Begin Data lines

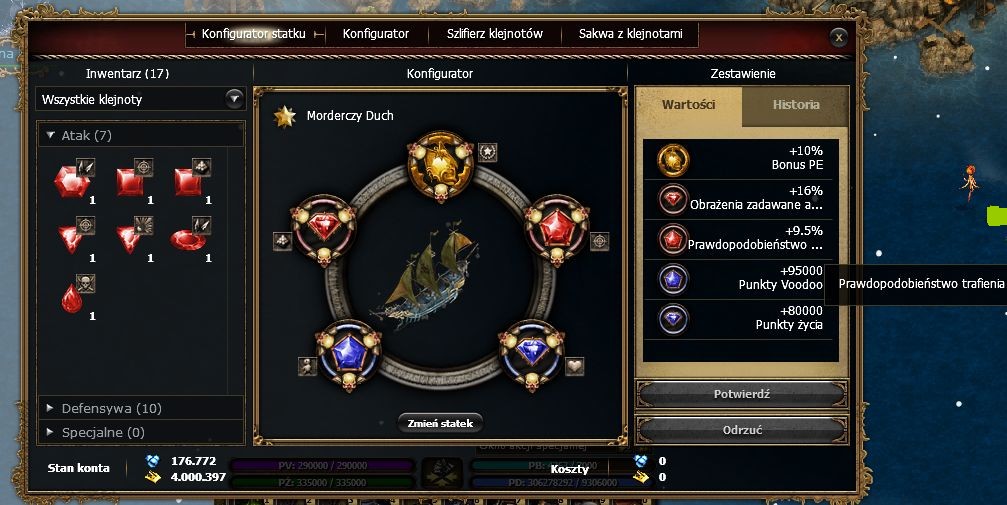
Task: Pick the red teardrop gem with skull badge
Action: [72, 299]
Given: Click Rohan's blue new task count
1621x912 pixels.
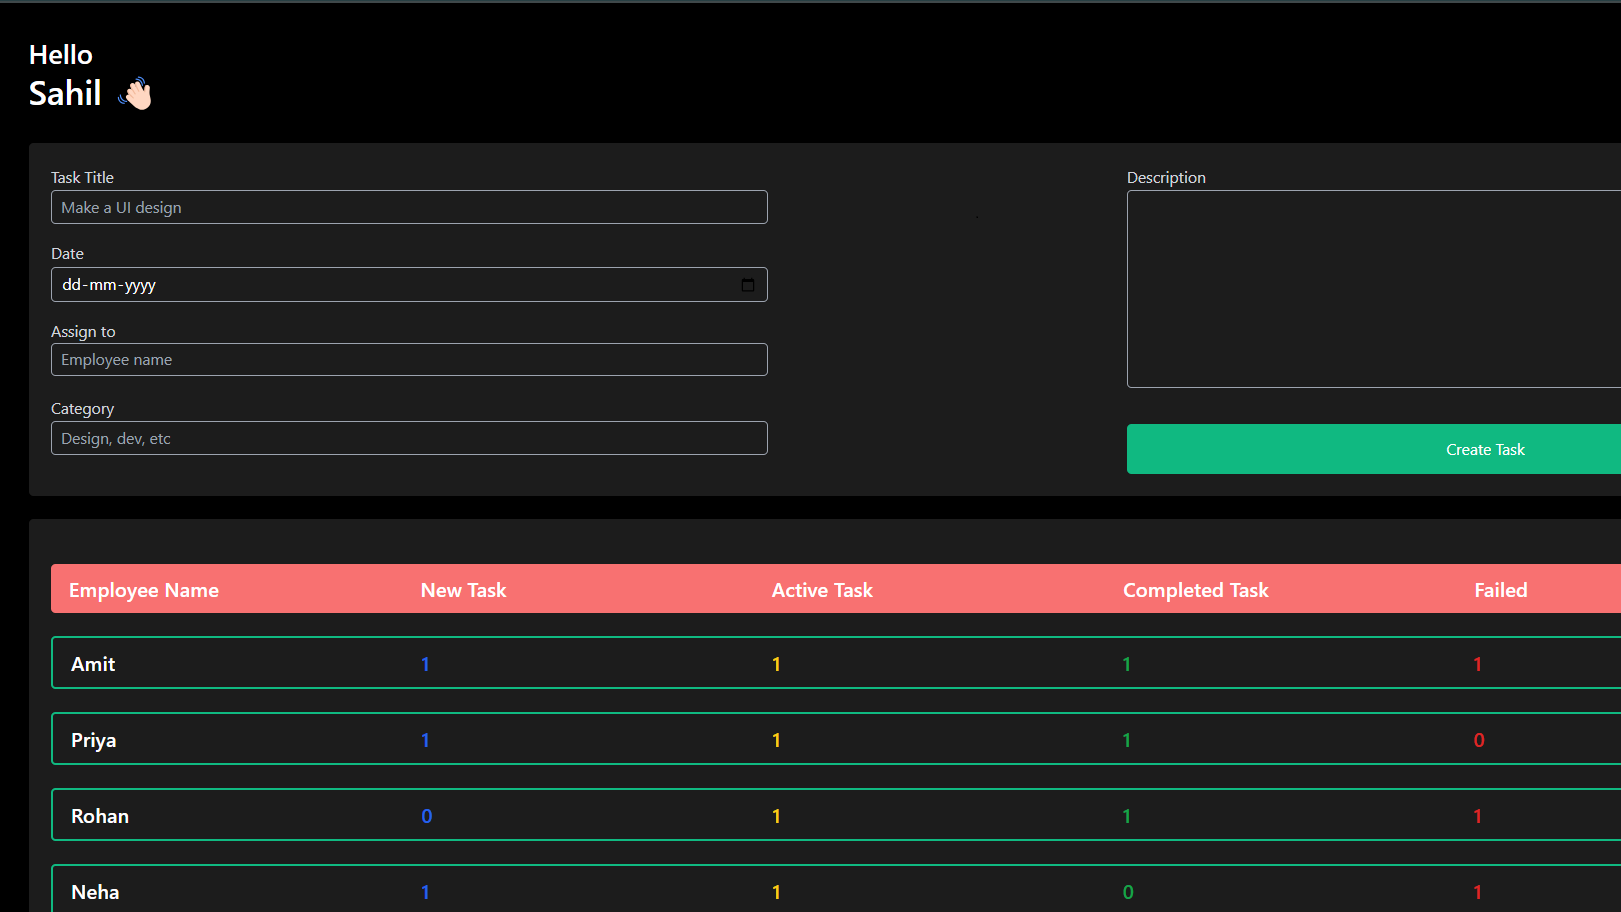Looking at the screenshot, I should click(x=426, y=816).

End Data lines

— Directions —
Reproduce all of the data above verbatim, line for line, omitting the pictures.

— Result —
Task: Pick the red teardrop gem with skull badge
Action: [72, 299]
Given: Click Rohan's blue new task count
1621x912 pixels.
Looking at the screenshot, I should click(x=426, y=816).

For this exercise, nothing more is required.